Options supported are:
- from: Date object. Only articles newer than will be fetched.
- to: Date object. Only articles older than will be fetched.
- limit: limit the amount of articles to be fetched.
There is also a query method for multiple keywords. Here is an example of it with some options used.
var keywords = ['nokia', 'apple'];
var from=new Date();
from.setMinutes(from.getMinutes() - 500);
var limit = 15;
feedstorage.getArticlesByKeywordArray(keywords, {from: from, limit: limit}, function(articles) {
// This is a callback.
});
Finally, to remove feeds from database:
feedstorage.removeFeed(url, function() {
//This is success callback, which gets called when the feed and its articles have been removed.
});
The above code will also remove all articles related to that feed.
Is your database filling up?
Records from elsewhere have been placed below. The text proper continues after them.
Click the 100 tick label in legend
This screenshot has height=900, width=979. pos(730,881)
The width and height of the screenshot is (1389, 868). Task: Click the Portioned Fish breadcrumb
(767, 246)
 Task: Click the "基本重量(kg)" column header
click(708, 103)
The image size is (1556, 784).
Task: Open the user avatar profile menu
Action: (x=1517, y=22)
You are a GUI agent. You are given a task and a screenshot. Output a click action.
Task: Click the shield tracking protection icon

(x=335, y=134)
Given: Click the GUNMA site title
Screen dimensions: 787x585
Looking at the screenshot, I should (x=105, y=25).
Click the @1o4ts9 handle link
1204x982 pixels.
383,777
Remove old articles like this:
feedstorage.removeArticlesOlderThan(days);
- Usage of HTTP header ETag.
- More options.
- Refactor function getArticlesByKeyword to use options object instead of variadic.
- More integration tests (at least different query functions and updateDatabase()).
- Divide helper functions and Mongoose schemas to its own file.
- Rewrite the parts using request and feedparser so that streams are used correctly
- Probably requires a "global" feedparser and a function that initializes request and streams it to this feedparser.
- Due to streams being what they are in Node.js, it is probably mandatory to handle this in one long function.